## THE PROBLEM:
Each line from the one with "Click the 组织机构代码" to the final line of the data must be reproduced exactly, and no other line may appear.

## DATA SUPPLIED:
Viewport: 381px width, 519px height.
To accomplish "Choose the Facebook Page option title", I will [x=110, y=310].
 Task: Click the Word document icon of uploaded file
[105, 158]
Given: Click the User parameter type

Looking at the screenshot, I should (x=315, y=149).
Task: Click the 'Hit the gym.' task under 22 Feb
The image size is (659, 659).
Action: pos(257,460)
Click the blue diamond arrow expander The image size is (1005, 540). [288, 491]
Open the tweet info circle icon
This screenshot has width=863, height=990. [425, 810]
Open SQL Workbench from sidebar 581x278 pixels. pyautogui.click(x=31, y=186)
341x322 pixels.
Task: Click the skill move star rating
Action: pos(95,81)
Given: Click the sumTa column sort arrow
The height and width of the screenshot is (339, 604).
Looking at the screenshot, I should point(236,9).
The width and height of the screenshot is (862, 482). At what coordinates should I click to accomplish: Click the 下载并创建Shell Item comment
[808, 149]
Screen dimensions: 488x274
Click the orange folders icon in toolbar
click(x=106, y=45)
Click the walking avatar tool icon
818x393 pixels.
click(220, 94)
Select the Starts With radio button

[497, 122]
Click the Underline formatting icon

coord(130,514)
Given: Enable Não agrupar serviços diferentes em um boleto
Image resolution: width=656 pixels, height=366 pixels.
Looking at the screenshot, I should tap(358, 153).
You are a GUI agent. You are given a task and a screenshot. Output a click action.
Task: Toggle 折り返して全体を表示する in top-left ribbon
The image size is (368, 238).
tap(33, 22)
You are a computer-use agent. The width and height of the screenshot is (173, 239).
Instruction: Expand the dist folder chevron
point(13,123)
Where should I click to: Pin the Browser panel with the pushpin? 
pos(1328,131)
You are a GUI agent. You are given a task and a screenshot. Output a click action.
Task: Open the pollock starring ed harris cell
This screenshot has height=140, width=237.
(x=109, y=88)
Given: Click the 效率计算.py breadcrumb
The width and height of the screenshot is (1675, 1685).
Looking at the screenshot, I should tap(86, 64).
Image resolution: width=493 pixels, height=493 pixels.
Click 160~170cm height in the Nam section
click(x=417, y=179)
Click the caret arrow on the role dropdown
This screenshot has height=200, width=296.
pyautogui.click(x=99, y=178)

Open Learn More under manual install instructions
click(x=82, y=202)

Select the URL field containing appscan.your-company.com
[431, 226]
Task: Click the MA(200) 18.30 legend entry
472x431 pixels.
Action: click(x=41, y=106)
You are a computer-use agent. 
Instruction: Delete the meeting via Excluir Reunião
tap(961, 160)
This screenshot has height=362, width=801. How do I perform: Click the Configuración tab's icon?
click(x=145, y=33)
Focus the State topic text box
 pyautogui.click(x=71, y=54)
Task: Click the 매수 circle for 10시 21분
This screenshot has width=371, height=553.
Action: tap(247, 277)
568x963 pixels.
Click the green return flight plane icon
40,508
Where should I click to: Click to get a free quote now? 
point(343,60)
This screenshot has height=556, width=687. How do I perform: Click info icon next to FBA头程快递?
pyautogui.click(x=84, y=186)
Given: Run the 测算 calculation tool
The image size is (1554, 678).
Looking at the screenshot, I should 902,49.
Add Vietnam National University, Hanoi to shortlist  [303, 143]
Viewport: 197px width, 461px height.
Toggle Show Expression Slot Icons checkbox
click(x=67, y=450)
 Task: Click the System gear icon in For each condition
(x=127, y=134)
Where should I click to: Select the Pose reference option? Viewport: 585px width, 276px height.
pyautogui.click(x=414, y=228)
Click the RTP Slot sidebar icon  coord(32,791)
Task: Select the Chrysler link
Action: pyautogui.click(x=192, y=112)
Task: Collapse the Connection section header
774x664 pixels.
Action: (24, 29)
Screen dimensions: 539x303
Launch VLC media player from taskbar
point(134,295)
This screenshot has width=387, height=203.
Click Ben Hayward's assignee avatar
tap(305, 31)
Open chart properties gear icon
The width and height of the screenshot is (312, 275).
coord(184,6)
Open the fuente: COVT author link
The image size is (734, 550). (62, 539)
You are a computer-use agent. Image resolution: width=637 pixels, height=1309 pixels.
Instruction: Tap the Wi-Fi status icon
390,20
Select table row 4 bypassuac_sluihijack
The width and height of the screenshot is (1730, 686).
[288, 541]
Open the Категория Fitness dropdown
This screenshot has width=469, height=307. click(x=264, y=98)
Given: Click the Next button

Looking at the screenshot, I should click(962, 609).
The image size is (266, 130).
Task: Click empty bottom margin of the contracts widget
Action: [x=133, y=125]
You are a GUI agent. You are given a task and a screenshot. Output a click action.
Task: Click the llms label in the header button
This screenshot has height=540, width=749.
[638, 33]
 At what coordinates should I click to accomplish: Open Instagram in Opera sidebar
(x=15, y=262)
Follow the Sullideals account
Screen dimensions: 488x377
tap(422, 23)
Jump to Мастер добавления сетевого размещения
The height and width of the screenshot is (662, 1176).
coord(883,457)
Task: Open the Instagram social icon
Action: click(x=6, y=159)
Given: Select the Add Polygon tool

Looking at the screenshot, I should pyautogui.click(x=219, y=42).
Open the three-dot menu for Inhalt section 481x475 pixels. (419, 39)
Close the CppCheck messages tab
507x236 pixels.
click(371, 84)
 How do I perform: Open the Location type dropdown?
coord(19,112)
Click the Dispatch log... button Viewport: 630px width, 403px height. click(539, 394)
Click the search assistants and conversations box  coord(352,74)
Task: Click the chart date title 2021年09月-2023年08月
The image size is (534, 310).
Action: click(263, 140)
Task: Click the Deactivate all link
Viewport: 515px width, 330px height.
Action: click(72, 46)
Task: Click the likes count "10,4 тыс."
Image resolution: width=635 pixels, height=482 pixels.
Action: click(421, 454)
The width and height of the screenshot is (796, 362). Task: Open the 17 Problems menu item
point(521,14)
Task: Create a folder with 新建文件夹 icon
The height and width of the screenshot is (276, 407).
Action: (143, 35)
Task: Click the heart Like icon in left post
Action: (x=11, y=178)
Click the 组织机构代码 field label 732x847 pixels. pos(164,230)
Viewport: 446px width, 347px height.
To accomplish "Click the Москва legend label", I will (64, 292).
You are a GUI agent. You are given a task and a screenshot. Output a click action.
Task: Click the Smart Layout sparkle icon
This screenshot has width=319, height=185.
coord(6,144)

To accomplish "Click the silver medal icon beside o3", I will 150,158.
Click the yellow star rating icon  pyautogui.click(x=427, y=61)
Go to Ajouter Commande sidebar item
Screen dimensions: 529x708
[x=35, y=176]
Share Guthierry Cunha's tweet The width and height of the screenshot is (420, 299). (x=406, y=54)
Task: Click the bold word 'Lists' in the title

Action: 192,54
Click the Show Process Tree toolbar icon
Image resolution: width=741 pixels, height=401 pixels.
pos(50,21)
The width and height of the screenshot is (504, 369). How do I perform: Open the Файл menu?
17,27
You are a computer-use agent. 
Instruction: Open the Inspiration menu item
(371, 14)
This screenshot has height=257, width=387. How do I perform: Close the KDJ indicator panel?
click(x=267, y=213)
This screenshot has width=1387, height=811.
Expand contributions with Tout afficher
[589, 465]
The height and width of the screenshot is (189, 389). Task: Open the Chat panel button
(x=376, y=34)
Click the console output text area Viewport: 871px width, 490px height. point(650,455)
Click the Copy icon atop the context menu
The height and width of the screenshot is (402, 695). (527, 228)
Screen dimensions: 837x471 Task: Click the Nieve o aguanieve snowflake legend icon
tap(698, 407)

## SOLUTION FOR THIS PROBLEM:
Click the 组织机构代码 field label 732x847 pixels. pos(164,230)
Viewport: 446px width, 347px height.
To accomplish "Click the Москва legend label", I will (64, 292).
You are a GUI agent. You are given a task and a screenshot. Output a click action.
Task: Click the Smart Layout sparkle icon
This screenshot has width=319, height=185.
coord(6,144)

To accomplish "Click the silver medal icon beside o3", I will 150,158.
Click the yellow star rating icon  pyautogui.click(x=427, y=61)
Go to Ajouter Commande sidebar item
Screen dimensions: 529x708
[x=35, y=176]
Share Guthierry Cunha's tweet The width and height of the screenshot is (420, 299). (x=406, y=54)
Task: Click the bold word 'Lists' in the title

Action: 192,54
Click the Show Process Tree toolbar icon
Image resolution: width=741 pixels, height=401 pixels.
pos(50,21)
The width and height of the screenshot is (504, 369). How do I perform: Open the Файл menu?
17,27
You are a computer-use agent. 
Instruction: Open the Inspiration menu item
(371, 14)
This screenshot has height=257, width=387. How do I perform: Close the KDJ indicator panel?
click(x=267, y=213)
This screenshot has width=1387, height=811.
Expand contributions with Tout afficher
[589, 465]
The height and width of the screenshot is (189, 389). Task: Open the Chat panel button
(x=376, y=34)
Click the console output text area Viewport: 871px width, 490px height. point(650,455)
Click the Copy icon atop the context menu
The height and width of the screenshot is (402, 695). (527, 228)
Screen dimensions: 837x471 Task: Click the Nieve o aguanieve snowflake legend icon
tap(698, 407)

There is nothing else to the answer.